The Oldest Plants In The Garden
We moved here in 1999. The garden was professionally hardscaped and landscaped in late 1999 - early 2000. There are few plants left from that; I either didn't like the landscaper's choices, or the plants died.
Among the few of the landscaper's survivors are a 'Fuerte' Avocado tree. "Yum!" is my first comment on that. This area was and still is growing Avocados commercially. Avocados want sharp drainage but at the same time moist soil, a challenge in our light silty loam, but the uphill neighbors water their lawn so generously I think the Avocado is benefiting from that, though their roots are not aggressive. The only problem is grabbing the wonderful fruit before rodents do. We rarely buy avocados now, because the flavor of home-grown renders a store bought fruit unappealing.
The other surviving tree is a Valencia orange. This area was also a commercial citrus growing region. The oranges are beyond wonderful, and like avocados we relish our own fruit and rarely buy any. Where's the tree? Just barely visible, as the slope plants caught my eye...
...there's the tree. Citrus are beautiful as well as delicious. The scent of orange blossoms in spring is pure heaven.
The day the landscaping crew left in early 2000 I was so happy, because they were here working for months. There was a lot to do because the property was bare soil. It was great to have the property to ourselves, finally. That happy day I went out to a big box store and bought some cheap bulbs. There are a few survivors still in the garden. I've been pulling out hybrid Gladiolas for years, but one or two always manage to elude me.
The Tritelia laxa (Broadiea laxa) 'Queen Fabiola' are also still here. This native California bulb I will plant more of this fall. Marvelous plant, lives on rainfall alone, survived 5 years of drought without much rain...multipled without being a pest...in a poor location...cannot say anything bad at all about it.

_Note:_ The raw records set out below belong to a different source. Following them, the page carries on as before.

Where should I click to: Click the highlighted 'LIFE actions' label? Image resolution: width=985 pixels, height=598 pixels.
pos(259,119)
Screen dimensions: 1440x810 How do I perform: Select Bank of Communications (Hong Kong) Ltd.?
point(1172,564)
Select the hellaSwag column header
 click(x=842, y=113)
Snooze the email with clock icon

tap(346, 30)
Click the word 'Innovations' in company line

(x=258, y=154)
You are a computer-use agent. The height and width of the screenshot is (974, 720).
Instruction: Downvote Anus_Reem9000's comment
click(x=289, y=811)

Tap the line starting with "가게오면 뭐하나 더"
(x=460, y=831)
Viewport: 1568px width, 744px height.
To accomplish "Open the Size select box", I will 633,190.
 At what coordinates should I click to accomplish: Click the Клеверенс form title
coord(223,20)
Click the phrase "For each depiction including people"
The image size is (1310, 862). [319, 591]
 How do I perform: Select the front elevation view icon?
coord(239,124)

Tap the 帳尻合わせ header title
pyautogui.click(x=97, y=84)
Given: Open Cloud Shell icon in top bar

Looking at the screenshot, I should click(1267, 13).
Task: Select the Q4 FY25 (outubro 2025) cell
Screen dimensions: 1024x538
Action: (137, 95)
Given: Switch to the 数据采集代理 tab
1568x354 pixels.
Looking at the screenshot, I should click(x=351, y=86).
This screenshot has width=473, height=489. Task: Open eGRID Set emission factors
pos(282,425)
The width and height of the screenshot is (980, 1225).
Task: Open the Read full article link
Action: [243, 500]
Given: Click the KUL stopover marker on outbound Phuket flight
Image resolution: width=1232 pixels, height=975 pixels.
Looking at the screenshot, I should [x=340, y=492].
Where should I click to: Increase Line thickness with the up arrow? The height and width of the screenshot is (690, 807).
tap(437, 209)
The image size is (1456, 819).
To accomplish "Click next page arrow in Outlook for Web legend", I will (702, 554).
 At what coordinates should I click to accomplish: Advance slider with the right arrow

'Iceberg', on the other hand, despite still growing off the same three stems(!!!!!!!!!) it had 20 years ago(!!!!!!!!!!!) glories on.
'Iceberg' is at the extreme upper
The one remaining non-tree from the original landscaping project is this violet Bougainvillea. There were originally several planted. One survived. I learned that a well-established Bougie can be cut to the ground every few years to control size. Since they bloom only on new growth, there is no reason to keep old growth unless you want nesting habitat for rats. Avocado-eating rats. Grrr!
Cut to the ground back in November. All refreshed!
I was hog-wild for a whole lot of roses in the spring of 2000, buying and planting well over one hundred varieties. Over the years, crown gall and our long drought, plus removing under performers and trying new cultivars, has lessened their number, but I still love them and still grow many. Lately I have decided multiples of a great rose are more satisfying than one of a whole lot of different ones.
'Rose Rhapsody' has remained excellent for 16 years.
There is also a different kind of "old plant" in the garden--the plants of childhood memories. Mom and Granny loved Hydrangeas and Fuchsias, and this somewhat shady, somewhat moisture-retaining area has been good for both. These plants are from the early '00s:
The stuff of memory belongs in a garden. This is not the same plant, but it is the first plant I ever grew, being given it by a gardening neighbor when I was five. A good plant for a little child: Graptopetalum paraguayense. I believe the neighbor used the common name, "Ghost Plant". I like it as much as I did when I was five.